Using color coded bands to identify instruments and ensure inventory is correct in cassettes is an additional benefit to color coding instruments. A clinician can determine if a vital instrument is missing with a quick glance. This can also assist in sterilization when determining where a single instrument that is out of place should go, making it less confusing for auxiliary personnel that may not be familiar with specific scalers and curettes.
In a educational setting color coding specific instruments can be helpful for the faculty member to identify which instrument is being used without the student needing to remove the instrument to show the faculty member. It will also quickly alert a faculty member if an instrument such as a Gracey ½ is being used posteriorly, giving the faculty member the opportunity to provide guidance to the student. Additionally, color coding instruments in an educational setting in this way will assist in identifying improper sharpening of instruments.
If you haven’t already begun color coding within your practice, you should certainly consider it. Color coding makes instrument and cassette identification quick and thoughtless with less time wasted getting instruments that may not be in the cassette set up. Zirc provides a great resource and options to tackle this task with ease. They offer multiple colors, many of which are bright, cheerful and fun while others are more classic, elegant and classy. Either way, the level of organization that can be achieved through color coding instruments and cassettes is unmatched.

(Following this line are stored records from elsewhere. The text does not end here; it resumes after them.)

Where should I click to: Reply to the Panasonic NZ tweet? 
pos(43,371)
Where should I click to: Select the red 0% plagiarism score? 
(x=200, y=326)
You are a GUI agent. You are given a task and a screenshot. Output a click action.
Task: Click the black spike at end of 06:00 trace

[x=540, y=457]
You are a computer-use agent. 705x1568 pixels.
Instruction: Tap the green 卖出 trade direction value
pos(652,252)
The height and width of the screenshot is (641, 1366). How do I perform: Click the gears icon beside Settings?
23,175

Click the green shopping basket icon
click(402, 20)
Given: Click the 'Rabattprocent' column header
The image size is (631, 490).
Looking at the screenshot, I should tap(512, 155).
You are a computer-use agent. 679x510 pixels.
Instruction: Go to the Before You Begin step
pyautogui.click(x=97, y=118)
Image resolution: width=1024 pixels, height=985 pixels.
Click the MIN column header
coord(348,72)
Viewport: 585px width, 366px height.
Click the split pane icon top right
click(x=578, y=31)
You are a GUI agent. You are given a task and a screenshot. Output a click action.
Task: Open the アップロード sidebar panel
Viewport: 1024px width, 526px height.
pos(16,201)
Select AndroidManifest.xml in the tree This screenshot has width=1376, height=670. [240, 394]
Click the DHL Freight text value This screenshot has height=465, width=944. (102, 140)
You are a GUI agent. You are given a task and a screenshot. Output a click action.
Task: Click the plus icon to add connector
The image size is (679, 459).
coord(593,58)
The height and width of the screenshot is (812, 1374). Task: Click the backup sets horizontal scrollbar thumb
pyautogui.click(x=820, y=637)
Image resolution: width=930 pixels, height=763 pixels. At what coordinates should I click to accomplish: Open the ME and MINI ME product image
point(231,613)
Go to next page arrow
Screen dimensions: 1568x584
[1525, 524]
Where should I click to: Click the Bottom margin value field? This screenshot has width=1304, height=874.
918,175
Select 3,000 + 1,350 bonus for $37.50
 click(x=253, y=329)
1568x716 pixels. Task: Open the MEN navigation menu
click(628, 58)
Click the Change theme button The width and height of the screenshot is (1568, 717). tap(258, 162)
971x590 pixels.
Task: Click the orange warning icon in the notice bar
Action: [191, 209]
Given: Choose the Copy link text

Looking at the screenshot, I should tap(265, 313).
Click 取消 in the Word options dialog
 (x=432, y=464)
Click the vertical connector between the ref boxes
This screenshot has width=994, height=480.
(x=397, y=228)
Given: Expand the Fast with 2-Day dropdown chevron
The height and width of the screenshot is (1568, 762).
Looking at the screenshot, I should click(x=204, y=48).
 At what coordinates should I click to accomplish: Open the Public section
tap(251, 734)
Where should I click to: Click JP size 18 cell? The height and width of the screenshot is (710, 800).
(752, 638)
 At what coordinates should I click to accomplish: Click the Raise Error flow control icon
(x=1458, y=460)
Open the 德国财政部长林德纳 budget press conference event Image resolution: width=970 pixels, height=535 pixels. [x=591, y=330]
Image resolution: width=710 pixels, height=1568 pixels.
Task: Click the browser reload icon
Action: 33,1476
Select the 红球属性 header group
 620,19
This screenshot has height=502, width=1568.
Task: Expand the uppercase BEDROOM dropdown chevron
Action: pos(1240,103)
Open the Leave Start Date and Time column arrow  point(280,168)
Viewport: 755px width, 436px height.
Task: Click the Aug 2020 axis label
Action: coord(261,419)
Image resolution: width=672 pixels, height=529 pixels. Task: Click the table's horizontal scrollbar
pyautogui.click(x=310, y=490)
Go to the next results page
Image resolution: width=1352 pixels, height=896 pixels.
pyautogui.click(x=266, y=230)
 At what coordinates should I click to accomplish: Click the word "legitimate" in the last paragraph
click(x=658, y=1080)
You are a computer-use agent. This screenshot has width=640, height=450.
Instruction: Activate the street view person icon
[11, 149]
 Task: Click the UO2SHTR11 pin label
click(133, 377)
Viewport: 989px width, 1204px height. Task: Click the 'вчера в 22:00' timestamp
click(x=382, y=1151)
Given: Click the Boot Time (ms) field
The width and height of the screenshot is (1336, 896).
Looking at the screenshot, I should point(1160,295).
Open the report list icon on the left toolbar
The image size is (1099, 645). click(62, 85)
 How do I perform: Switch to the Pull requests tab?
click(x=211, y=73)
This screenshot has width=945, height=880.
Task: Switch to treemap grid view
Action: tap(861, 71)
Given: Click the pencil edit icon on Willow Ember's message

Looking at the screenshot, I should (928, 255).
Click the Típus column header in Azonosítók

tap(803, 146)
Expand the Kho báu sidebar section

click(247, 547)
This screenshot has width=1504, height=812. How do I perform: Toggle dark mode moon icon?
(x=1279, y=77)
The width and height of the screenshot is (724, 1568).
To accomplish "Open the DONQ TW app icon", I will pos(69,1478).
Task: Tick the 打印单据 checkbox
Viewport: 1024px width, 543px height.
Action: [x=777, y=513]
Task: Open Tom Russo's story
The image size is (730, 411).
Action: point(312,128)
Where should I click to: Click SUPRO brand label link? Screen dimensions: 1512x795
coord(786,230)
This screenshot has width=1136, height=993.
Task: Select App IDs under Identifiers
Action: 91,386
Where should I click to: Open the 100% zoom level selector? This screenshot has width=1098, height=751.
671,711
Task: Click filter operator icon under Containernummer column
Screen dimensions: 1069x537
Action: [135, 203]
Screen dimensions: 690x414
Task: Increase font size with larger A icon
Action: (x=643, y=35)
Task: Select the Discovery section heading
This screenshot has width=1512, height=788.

The author concludes by stating, “The method of color coding suggested will assist dental hygienists and clinicians in their everyday practice, not only in inventory control but chairside practice. The color code makes each instrument readily recognizable. No matter what order the instruments are in on the bracket table or in the cassette, this will make the practice of dentistry and dental hygiene more efficient.”
Do you use a color-coding system for instruments or cassettes in your practice? If not, have you ever considered implementing a color-coding system? Do you often find you are missing instruments? Can you see the benefits of color-coding instruments and cassettes?
- Zohn HK. Color coding periodontal instruments. Quintessence Int. 2010;41(7):591-594.